The US, "the land of the free," has the biggest prison population in the world and the highest rate of prisoners per capita of all countries—including countries that President Bush believes need liberating by US armed forces.

Even China, with one-party rule and a population that is 4.5 times larger than the US population, has 30% fewer total prisoners than the US. China's per capita rate is a small fraction of the US rate.

The US prison population per capita is three times higher than "axis of evil" country Iran, five times higher than Tanzania, and seven times higher than a civilized European country like Germany.

One out of every 142 Americans is in prison—and this does not include military prisons or INS jails.

The conservatives' war on drugs, launched during President Reagan's first term, bears much of the blame. Between 1980 and 2000, a period during which the US population grew by 21%, the number of state and federal inmates soared by 312%.

Almost one-half million Americans are in prison for drugs-only offenses. Many of them are innocent or were encouraged by federal agents or informers posing as friends to transport small amounts of drugs as a favor.

Consider Elaine Bartlett, pardoned by New York Gov. George Pataki in 2000 after serving 16 years of a 20 year sentence. Bartlett was tricked by an acquaintance, who turned out to be a government informant, into taking four ounces of cocaine to Albany. Bartlett was given 20 years even though she had no history of arrests or convictions and left 4 children behind, the oldest being 10 years old.

Most government informants are real criminals who escape charges or are given lenient plea bargains in exchange for helping prosecutors boost their conviction rates by entrapping innocent people. It is a disgrace to the US legal system that judges permit such false convictions.
○ ○ ○
From the passage on the US prison population, return verbatim the part that opens with the words containing "Consider Elaine Bartlett, pardoned" and closes with "10 years old.".
○ ○ ○
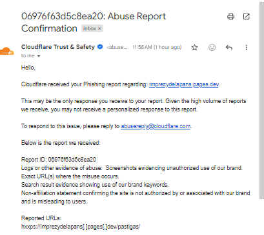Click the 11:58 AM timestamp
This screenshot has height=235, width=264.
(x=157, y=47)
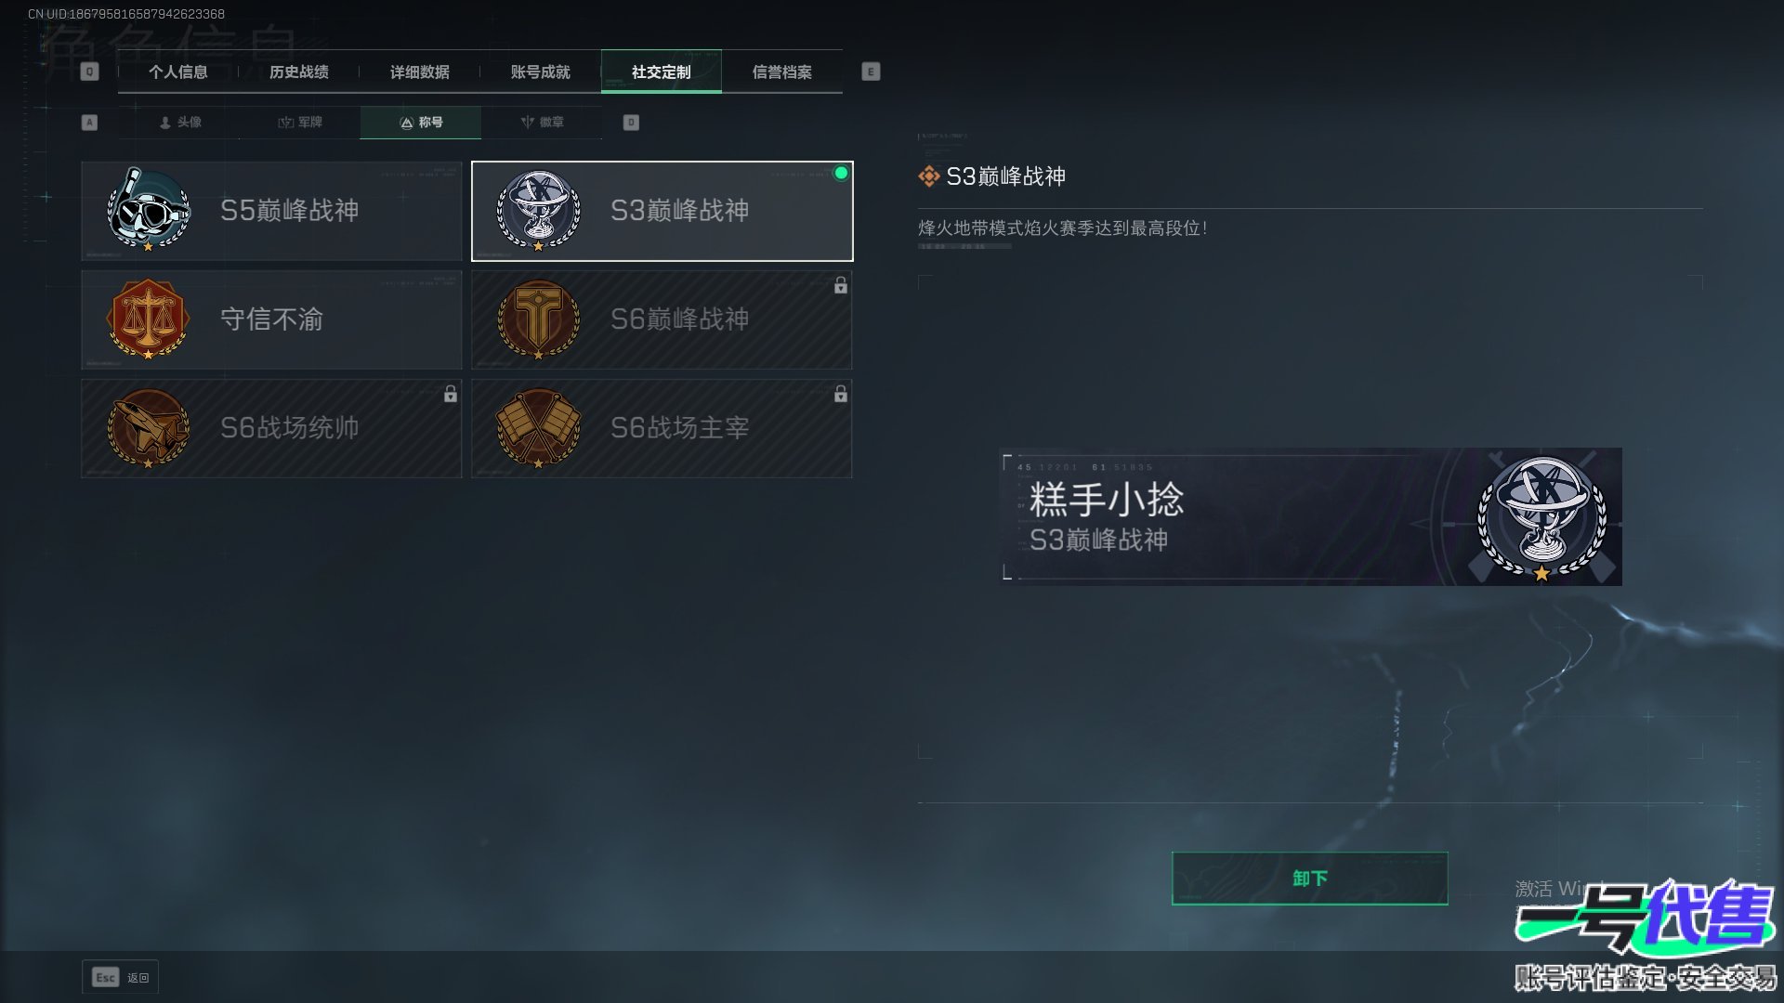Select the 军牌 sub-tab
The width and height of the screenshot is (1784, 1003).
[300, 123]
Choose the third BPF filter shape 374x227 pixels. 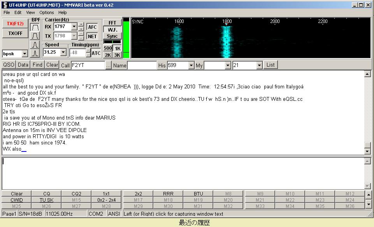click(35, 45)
○ ○ ○
▶ **Output**:
Consider Elaine Bartlett, pardoned by New York Gov. George Pataki in 2000 after serving 16 years of a 20 year sentence. Bartlett was tricked by an acquaintance, who turned out to be a government informant, into taking four ounces of cocaine to Albany. Bartlett was given 20 years even though she had no history of arrests or convictions and left 4 children behind, the oldest being 10 years old.